The toilet as an art masterpiece with its outrageous facilities–embellished with glass bottles as well as colorful mosaics–makes it a worth-it detour should you ever find yourself in New Zealand. It is also interesting to note that this is an “organic” toilet that is housed in an eco-smart building that has a living tree along with a grass roof as well as reclaimed bricks.
If you’re looking for a public toilet that incorporates cutting-edge technology, Europe is the way to go. European cities make use of Urilift, a toilet that literally pops out from the ground at night and discreetly disappears back into the ground come daylight.
Seeing a Urilift appearing from the street might startle you and make you think you’re part of a sci-fi movie, but these are pretty convenient especially as there are a lot of carousers at night.
Urilift can be found in cities in Europe but if you want specific spots, you can find one in Cambridge Circus in London, and Rembrandtplein in Amsterdam, to name a few.
Should you find yourself in Tokyo, check out the Daimaru department store there. Their toilet features programmable washlets from Toto, one of Japan’s leading toilet companies. Not only do the washlets have a heated seat, they also feature a bidet wand that will spray and dry your backside while the soothing sound of running brooks is playing in the background. Crashing ocean waves is another soothing alternative that plays while you’re doing your business.
Times Square, New York City
If you find yourself in the Big Apple, specifically on 1540 Broadway at West 46th Street, Charmin restrooms are worth checking out.
Charmin changes themes annually, usually in the period between Thanksgiving and New Year’s Day. One time, it had a winter wonderland theme complete with 20 log cabin stalls, which is then cleaned individually by a toilet attendant after every use.

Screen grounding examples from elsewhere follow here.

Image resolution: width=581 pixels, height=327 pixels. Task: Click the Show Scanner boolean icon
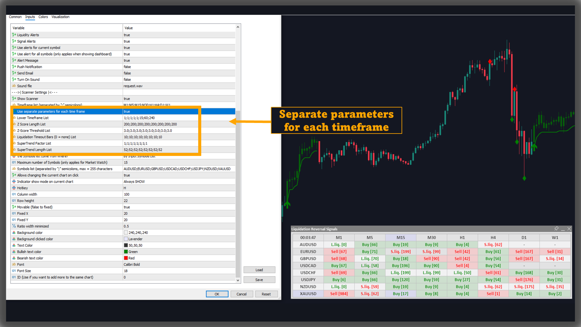14,99
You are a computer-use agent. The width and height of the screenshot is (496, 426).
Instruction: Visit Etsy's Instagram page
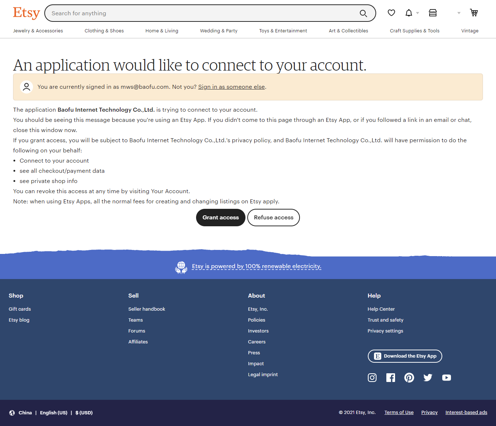(372, 378)
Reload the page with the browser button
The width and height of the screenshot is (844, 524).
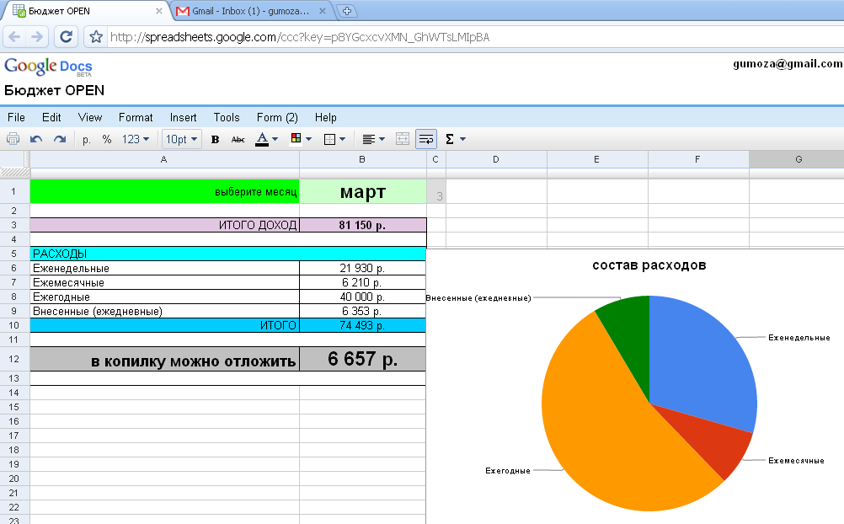coord(67,36)
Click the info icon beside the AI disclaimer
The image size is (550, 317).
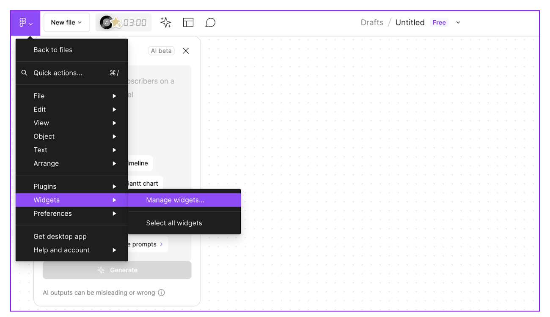(161, 292)
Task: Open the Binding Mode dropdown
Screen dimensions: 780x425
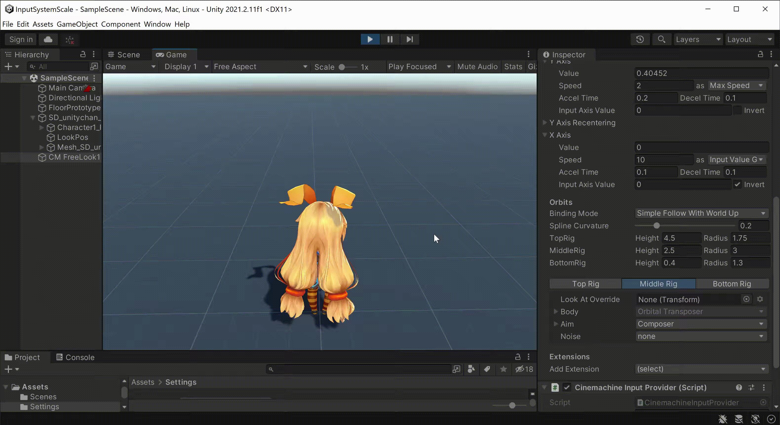Action: [701, 213]
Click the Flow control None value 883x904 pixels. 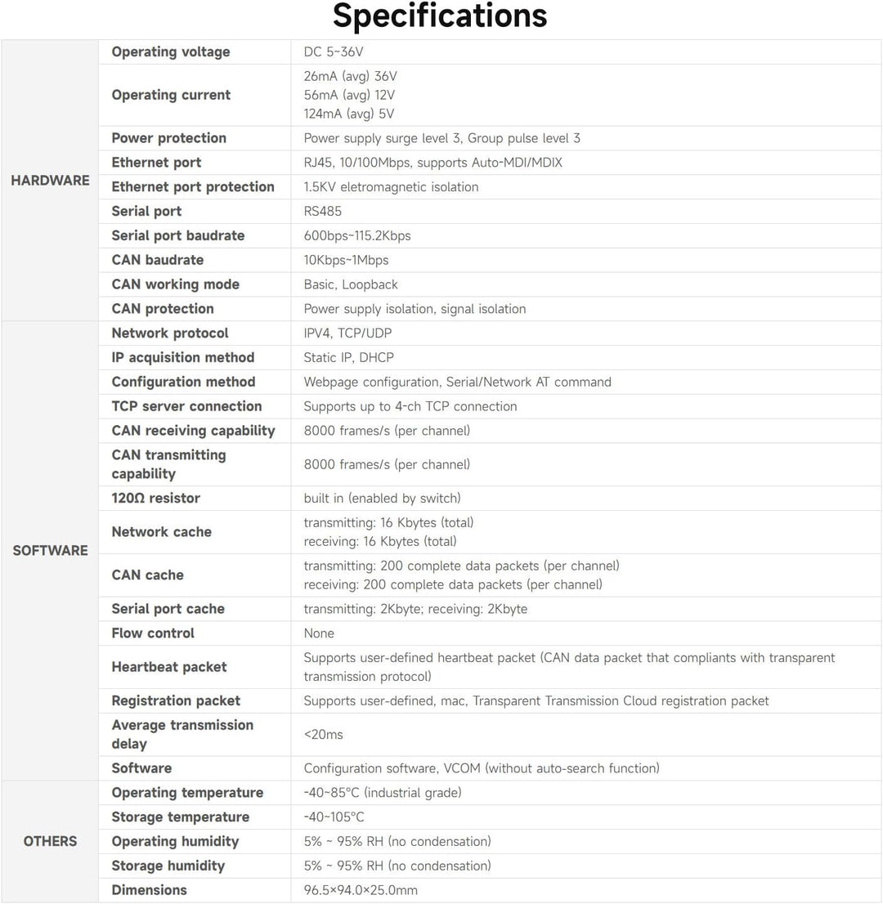319,633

Unlike the Undertwasser toilets of New Zealand, the JCDecaux Toilets designed by interior designer Patrick Jouin are simpler, employing minimalist lines. However, the self-cleaning stalls’ new design has incorporated a more spacious interior that is wheelchair-friendly, complemented with a delightful palette composed of muted grays and a lush green. It also features a “sky dome” which helps bring in natural light and an outdoor water fountain fashioned out of a hardy shell designed to withstand whatever bumps and bruises it may get from scooter and bike encounters. Some of these can be found on the boulevards St. Germain and Montparnasse, to name a few.
These are just some of the public toilets around the world that could make toilet stops more fun for you. Do you have suggestions that you think should be part of this list?